§ **WORK ORDER**:
Your answer must be the lines from the one holding "Given: Open more" through the final line of the entries below, copied exactly, with no pictures.

§ **Dataset entries**:
◇ ◇ ◇ ◇ ◇ ◇ ◇

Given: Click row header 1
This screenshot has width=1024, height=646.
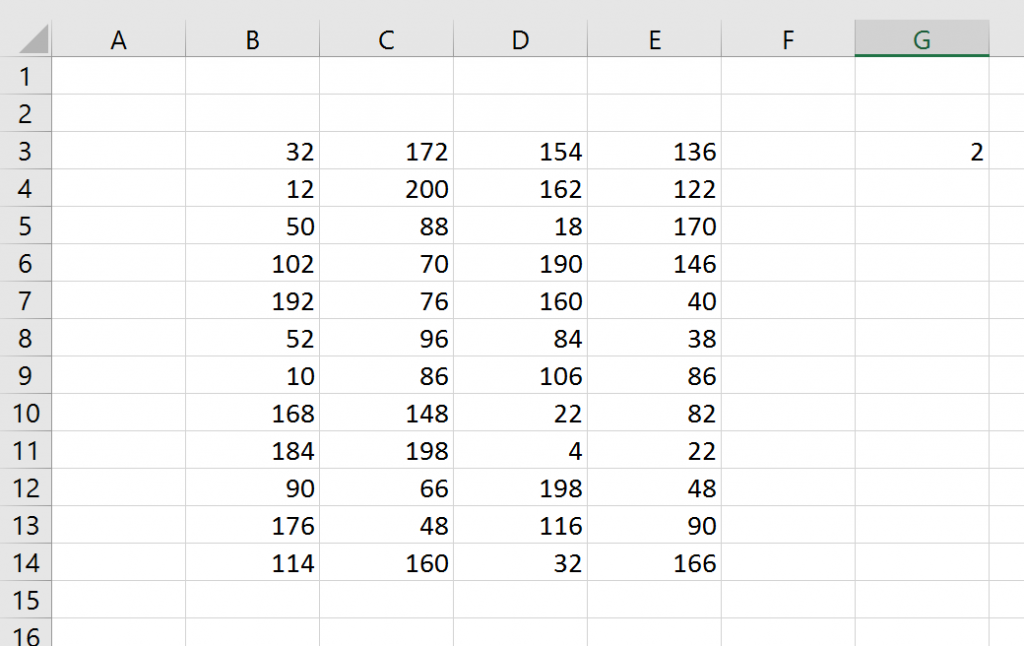Looking at the screenshot, I should [x=26, y=77].
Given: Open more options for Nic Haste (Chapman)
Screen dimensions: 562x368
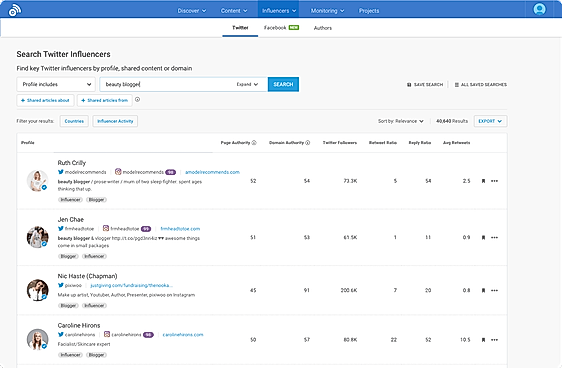Looking at the screenshot, I should pos(494,290).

◇ ◇ ◇ ◇ ◇ ◇ ◇

§ **RESPONSE BELOW**:
Given: Open more options for Nic Haste (Chapman)
Screen dimensions: 562x368
Looking at the screenshot, I should pos(494,290).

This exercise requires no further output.